Licorice Pizza ★★★☆

À Encino, près de Los Angeles, au début des 70ies, Gary (Cooper Hoffman) tombe amoureux au premier regard de Alana (Alana Haim). Il a quinze ans mais il est déjà presque autonome, assume seul la garde de son frère cadet, tourne dans une série télévisée, a un sacré esprit d’entreprise. Elle a vingt-cinq ans, est couvée par une famille juive étouffante, n’est pas sûre d’elle. S’aimeront-ils malgré leurs différences ?

Le pitch que je viens d’écrire pourrait laisser redouter le pire : une RomCom sirupeuse dont les deux héros, sans surprise, dépassant les obstacles qui s’opposent à leur amour impossible, finiront, au dernier plan du film, par courir dans les bras l’un de l’autre pour s’unir dans un baiser qui durera toujours. Sans vouloir en divulguer la fin, Licorice Pizza présente ces ingrédients-là…. mais les accommode selon une recette délicieusement originale.

Commençons par jeter un oeil à l’affiche. Il est d’usage, dans les films qui racontent une histoire d’amour, d’y voir les deux héros s’enlacer tendrement en se lançant des regards espiègles et/ou énamourés. Rien de tel ici : l’héroïne est au premier plan, les mains sur les hanches, un brin effrontée et semble nous lancer un regard de défi. Le héros est au second plan, adossé à une voiture, les mains… comment dire…. Vers où dirige-t-il un regard dont on devine qu’il s’accompagne d’un sourire ? Vers Alana. Ce sera donc l’histoire d’un garçon qui aime une fille qui lui tourne le dos.

Arrêtons nous à présent sur le choix de ces deux acteurs. On est loin des stéréotypes hollywoodiens. Le personnage de Gary est interprété par le fils du regretté Philip Seymour Hoffman (que PT Anderson avait souvent fait tourner). Il a quelques kilos en trop, le visage couvert d’acné et une coiffure impossible. Alana Haim est la révélation du film : une jeune Barbara Streisand avec un nez « tellement juif » (c’est pas moi qui le dis mais une directrice de casting), un corps athlétique, toujours en mouvement. Exit Ken et Barbie.

Un mot enfin sur le titre. Sa police rappelle celle d’American Graffiti, le film iconique de Georges Lucas sur cette période. Le surlignage qui l’entoure est le même que celui utilisé pour l’affiche de Grease. On attendra en vain pendant les deux heures du film que s’éclaire sa signification. Le réalisateur confesse dans le dossier de presse qu’il s’agissait d’un diner d’Encino où sa famille se rendait parfois, dont le nom et les sonorités lui rappellent son enfance.
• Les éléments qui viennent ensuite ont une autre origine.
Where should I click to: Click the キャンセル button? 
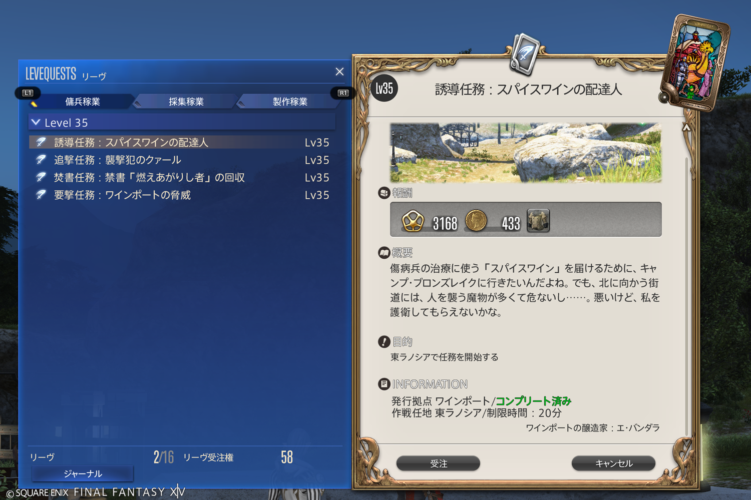613,463
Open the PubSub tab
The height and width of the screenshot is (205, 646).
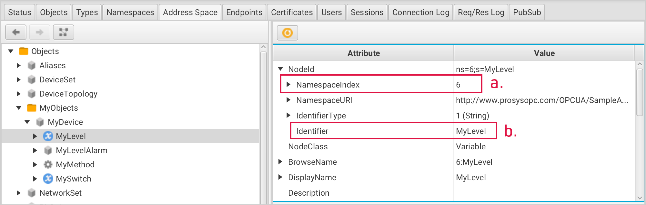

S’agit-il donc d’un film autobiographique ? pas tout à fait. Paul Thomas Anderson est né en 1970. Il a donc une douzaine d’années de plus que Gary. Mais il est né et a grandi à Encino et Licorice Pizza a le parfum de madeleine de ses amours enfantines.

Paul Thomas Anderson est un des plus grands réalisateurs américains contemporains. Il a acquis cette réputation en un quart de siècle et avec moins de dix films qui, tous ou presque, ont enthousiasmé la critique : Boogie Nights, Magnolia, There Will Be Blood (son plus grand succès), Phantom Thread… Son cinéma n’est pas reconnaissable au premier coup d’oeil comme le serait celui de son homonyme, Wes Anderson, ou de Quentin Tarantino. Mais il y revisite souvent les mêmes thèmes (la famille unie, déchirée, recomposée) tire toujours le meilleur parti d’une bande musicale très riche (comme le montre évidemment Licorice Pizza qui puise abondamment dans les standards des 70ies) et attache un prix particulier à la qualité de l’image (il est un des rares réalisateurs à être resté fidèle au 35mm).

Il réussit avec Licorice Pizza une sacrée gageure : réaliser un film surprenant à partir d’une trame éculée. On devine dès sa première image comment il se terminera. Et pourtant on reste en alerte pendant tout le film – les esprits chagrins pourraient estimer que son dernier quart est de trop. Pourquoi ? Parce que cette histoire est faussement commune. Gary et Alana sont des adolescents comme tant d’autres ; mais ils sont uniques. Leur différence d’âge – censée constituer le principal obstacle à leur amour – s’efface très vite. Gary s’avère beaucoup plus mature que ses quinze ans – au point parfois de laisser douter de la crédibilité de certains épisodes de sa vie ; Alana au contraire a la vie cadenassée d’une ado couvée par des parents hyper-protecteurs.

Licorice Pizza est traversé par une immense vitalité, une réjouissante fraîcheur. C’est un film plaisant, sans que se cache derrière cet adjectif dévalorisé la moindre ironie condescendante. C’est un film qui m’a plu. C’est un film qui, je l’espère, vous plaira.